◆ WORK INSTRUCTIONS: Nothing left out, nothing added: return the full set of records.

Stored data
=== Begin Enclosure ===

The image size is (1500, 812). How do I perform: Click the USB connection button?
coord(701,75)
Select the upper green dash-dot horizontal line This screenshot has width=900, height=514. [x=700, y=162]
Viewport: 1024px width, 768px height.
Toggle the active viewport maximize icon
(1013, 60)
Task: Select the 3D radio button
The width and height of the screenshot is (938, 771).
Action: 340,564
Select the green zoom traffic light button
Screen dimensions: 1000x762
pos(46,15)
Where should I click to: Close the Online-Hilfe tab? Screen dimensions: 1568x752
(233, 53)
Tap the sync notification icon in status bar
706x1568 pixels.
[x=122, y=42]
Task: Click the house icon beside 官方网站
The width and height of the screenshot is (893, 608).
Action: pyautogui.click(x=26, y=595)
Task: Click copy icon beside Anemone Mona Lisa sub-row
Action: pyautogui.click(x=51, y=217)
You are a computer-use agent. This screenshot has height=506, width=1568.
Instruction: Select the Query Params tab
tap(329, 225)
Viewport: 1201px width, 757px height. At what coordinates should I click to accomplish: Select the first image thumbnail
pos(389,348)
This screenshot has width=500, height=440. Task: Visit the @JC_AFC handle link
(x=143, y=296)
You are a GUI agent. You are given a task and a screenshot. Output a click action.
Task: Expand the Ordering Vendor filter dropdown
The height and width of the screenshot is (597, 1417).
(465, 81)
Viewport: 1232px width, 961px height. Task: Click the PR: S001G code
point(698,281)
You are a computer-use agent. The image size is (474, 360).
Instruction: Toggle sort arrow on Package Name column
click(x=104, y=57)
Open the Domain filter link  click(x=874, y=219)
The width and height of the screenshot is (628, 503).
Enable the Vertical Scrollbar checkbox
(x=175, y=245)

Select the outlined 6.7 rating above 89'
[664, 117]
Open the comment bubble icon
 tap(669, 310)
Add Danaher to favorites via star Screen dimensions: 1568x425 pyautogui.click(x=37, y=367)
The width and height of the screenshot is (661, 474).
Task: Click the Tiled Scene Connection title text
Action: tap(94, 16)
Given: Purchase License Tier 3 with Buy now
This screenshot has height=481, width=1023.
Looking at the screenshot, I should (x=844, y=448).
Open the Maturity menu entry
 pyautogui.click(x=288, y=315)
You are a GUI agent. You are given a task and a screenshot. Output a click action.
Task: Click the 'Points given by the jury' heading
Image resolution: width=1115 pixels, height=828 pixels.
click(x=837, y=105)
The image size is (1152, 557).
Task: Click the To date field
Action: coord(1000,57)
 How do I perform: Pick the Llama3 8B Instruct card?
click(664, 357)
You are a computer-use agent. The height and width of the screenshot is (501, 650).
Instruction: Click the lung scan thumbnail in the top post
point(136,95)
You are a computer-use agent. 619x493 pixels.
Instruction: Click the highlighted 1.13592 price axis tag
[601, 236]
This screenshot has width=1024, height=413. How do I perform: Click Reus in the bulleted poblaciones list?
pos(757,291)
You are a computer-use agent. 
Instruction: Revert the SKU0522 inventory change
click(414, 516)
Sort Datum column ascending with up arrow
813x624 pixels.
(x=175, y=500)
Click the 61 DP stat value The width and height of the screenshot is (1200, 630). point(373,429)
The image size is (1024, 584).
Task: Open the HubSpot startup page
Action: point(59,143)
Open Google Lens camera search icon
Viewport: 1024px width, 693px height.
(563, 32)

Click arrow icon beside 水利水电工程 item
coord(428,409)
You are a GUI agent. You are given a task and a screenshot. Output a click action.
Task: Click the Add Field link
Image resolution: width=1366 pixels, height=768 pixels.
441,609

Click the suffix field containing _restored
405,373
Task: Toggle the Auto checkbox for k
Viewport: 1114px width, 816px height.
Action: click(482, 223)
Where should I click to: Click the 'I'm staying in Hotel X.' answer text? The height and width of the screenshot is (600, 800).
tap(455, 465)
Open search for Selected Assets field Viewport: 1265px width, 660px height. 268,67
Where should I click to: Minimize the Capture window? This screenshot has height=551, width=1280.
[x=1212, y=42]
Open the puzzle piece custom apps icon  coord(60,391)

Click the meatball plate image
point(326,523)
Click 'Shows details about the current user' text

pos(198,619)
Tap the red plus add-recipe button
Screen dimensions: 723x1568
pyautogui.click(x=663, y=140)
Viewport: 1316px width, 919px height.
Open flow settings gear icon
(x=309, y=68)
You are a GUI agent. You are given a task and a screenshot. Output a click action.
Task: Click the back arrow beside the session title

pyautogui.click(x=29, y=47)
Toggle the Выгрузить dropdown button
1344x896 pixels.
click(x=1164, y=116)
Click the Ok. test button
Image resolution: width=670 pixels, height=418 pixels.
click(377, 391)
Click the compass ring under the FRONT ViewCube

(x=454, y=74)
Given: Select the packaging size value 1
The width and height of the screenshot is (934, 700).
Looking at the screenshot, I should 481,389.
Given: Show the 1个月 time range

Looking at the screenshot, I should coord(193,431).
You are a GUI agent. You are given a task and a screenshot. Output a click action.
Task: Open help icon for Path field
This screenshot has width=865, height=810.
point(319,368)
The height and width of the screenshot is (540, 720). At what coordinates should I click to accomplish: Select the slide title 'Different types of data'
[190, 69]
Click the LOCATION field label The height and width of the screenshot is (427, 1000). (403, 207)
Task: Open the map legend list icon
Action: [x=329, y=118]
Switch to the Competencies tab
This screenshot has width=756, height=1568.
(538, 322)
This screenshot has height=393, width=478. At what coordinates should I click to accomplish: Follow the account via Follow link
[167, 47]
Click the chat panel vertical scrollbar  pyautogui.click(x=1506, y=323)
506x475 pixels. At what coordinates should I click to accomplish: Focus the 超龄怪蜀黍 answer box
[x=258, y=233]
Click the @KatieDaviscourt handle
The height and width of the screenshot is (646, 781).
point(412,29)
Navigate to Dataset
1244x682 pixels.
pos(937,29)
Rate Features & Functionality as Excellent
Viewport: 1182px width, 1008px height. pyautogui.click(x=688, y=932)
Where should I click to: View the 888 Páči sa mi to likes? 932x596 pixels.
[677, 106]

=== End Enclosure ===

◆ ANSWER FOR THE TASK:
The image size is (1500, 812). How do I perform: Click the USB connection button?
coord(701,75)
Select the upper green dash-dot horizontal line This screenshot has width=900, height=514. [x=700, y=162]
Viewport: 1024px width, 768px height.
Toggle the active viewport maximize icon
(1013, 60)
Task: Select the 3D radio button
The width and height of the screenshot is (938, 771).
Action: 340,564
Select the green zoom traffic light button
Screen dimensions: 1000x762
pos(46,15)
Where should I click to: Close the Online-Hilfe tab? Screen dimensions: 1568x752
(233, 53)
Tap the sync notification icon in status bar
706x1568 pixels.
[x=122, y=42]
Task: Click the house icon beside 官方网站
The width and height of the screenshot is (893, 608).
Action: pyautogui.click(x=26, y=595)
Task: Click copy icon beside Anemone Mona Lisa sub-row
Action: pyautogui.click(x=51, y=217)
You are a computer-use agent. This screenshot has height=506, width=1568.
Instruction: Select the Query Params tab
tap(329, 225)
Viewport: 1201px width, 757px height. At what coordinates should I click to accomplish: Select the first image thumbnail
pos(389,348)
This screenshot has width=500, height=440. Task: Visit the @JC_AFC handle link
(x=143, y=296)
You are a GUI agent. You are given a task and a screenshot. Output a click action.
Task: Expand the Ordering Vendor filter dropdown
The height and width of the screenshot is (597, 1417).
(465, 81)
Viewport: 1232px width, 961px height. Task: Click the PR: S001G code
point(698,281)
You are a computer-use agent. The image size is (474, 360).
Instruction: Toggle sort arrow on Package Name column
click(x=104, y=57)
Open the Domain filter link  click(x=874, y=219)
The width and height of the screenshot is (628, 503).
Enable the Vertical Scrollbar checkbox
(x=175, y=245)

Select the outlined 6.7 rating above 89'
[664, 117]
Open the comment bubble icon
 tap(669, 310)
Add Danaher to favorites via star Screen dimensions: 1568x425 pyautogui.click(x=37, y=367)
The width and height of the screenshot is (661, 474).
Task: Click the Tiled Scene Connection title text
Action: tap(94, 16)
Given: Purchase License Tier 3 with Buy now
This screenshot has height=481, width=1023.
Looking at the screenshot, I should (x=844, y=448).
Open the Maturity menu entry
 pyautogui.click(x=288, y=315)
You are a GUI agent. You are given a task and a screenshot. Output a click action.
Task: Click the 'Points given by the jury' heading
Image resolution: width=1115 pixels, height=828 pixels.
click(x=837, y=105)
The image size is (1152, 557).
Task: Click the To date field
Action: coord(1000,57)
 How do I perform: Pick the Llama3 8B Instruct card?
click(664, 357)
You are a computer-use agent. The height and width of the screenshot is (501, 650).
Instruction: Click the lung scan thumbnail in the top post
point(136,95)
You are a computer-use agent. 619x493 pixels.
Instruction: Click the highlighted 1.13592 price axis tag
[601, 236]
This screenshot has width=1024, height=413. How do I perform: Click Reus in the bulleted poblaciones list?
pos(757,291)
You are a computer-use agent. 
Instruction: Revert the SKU0522 inventory change
click(414, 516)
Sort Datum column ascending with up arrow
813x624 pixels.
(x=175, y=500)
Click the 61 DP stat value The width and height of the screenshot is (1200, 630). point(373,429)
The image size is (1024, 584).
Task: Open the HubSpot startup page
Action: point(59,143)
Open Google Lens camera search icon
Viewport: 1024px width, 693px height.
(563, 32)

Click arrow icon beside 水利水电工程 item
coord(428,409)
You are a GUI agent. You are given a task and a screenshot. Output a click action.
Task: Click the Add Field link
Image resolution: width=1366 pixels, height=768 pixels.
441,609

Click the suffix field containing _restored
405,373
Task: Toggle the Auto checkbox for k
Viewport: 1114px width, 816px height.
Action: click(482, 223)
Where should I click to: Click the 'I'm staying in Hotel X.' answer text? The height and width of the screenshot is (600, 800).
tap(455, 465)
Open search for Selected Assets field Viewport: 1265px width, 660px height. 268,67
Where should I click to: Minimize the Capture window? This screenshot has height=551, width=1280.
[x=1212, y=42]
Open the puzzle piece custom apps icon  coord(60,391)

Click the meatball plate image
point(326,523)
Click 'Shows details about the current user' text

pos(198,619)
Tap the red plus add-recipe button
Screen dimensions: 723x1568
pyautogui.click(x=663, y=140)
Viewport: 1316px width, 919px height.
Open flow settings gear icon
(x=309, y=68)
You are a GUI agent. You are given a task and a screenshot. Output a click action.
Task: Click the back arrow beside the session title

pyautogui.click(x=29, y=47)
Toggle the Выгрузить dropdown button
1344x896 pixels.
click(x=1164, y=116)
Click the Ok. test button
Image resolution: width=670 pixels, height=418 pixels.
click(377, 391)
Click the compass ring under the FRONT ViewCube

(x=454, y=74)
Given: Select the packaging size value 1
The width and height of the screenshot is (934, 700).
Looking at the screenshot, I should 481,389.
Given: Show the 1个月 time range

Looking at the screenshot, I should coord(193,431).
You are a GUI agent. You are given a task and a screenshot. Output a click action.
Task: Open help icon for Path field
This screenshot has width=865, height=810.
point(319,368)
The height and width of the screenshot is (540, 720). At what coordinates should I click to accomplish: Select the slide title 'Different types of data'
[190, 69]
Click the LOCATION field label The height and width of the screenshot is (427, 1000). (403, 207)
Task: Open the map legend list icon
Action: [x=329, y=118]
Switch to the Competencies tab
This screenshot has width=756, height=1568.
(538, 322)
This screenshot has height=393, width=478. At what coordinates should I click to accomplish: Follow the account via Follow link
[167, 47]
Click the chat panel vertical scrollbar  pyautogui.click(x=1506, y=323)
506x475 pixels. At what coordinates should I click to accomplish: Focus the 超龄怪蜀黍 answer box
[x=258, y=233]
Click the @KatieDaviscourt handle
The height and width of the screenshot is (646, 781).
point(412,29)
Navigate to Dataset
1244x682 pixels.
pos(937,29)
Rate Features & Functionality as Excellent
Viewport: 1182px width, 1008px height. pyautogui.click(x=688, y=932)
Where should I click to: View the 888 Páči sa mi to likes? 932x596 pixels.
[677, 106]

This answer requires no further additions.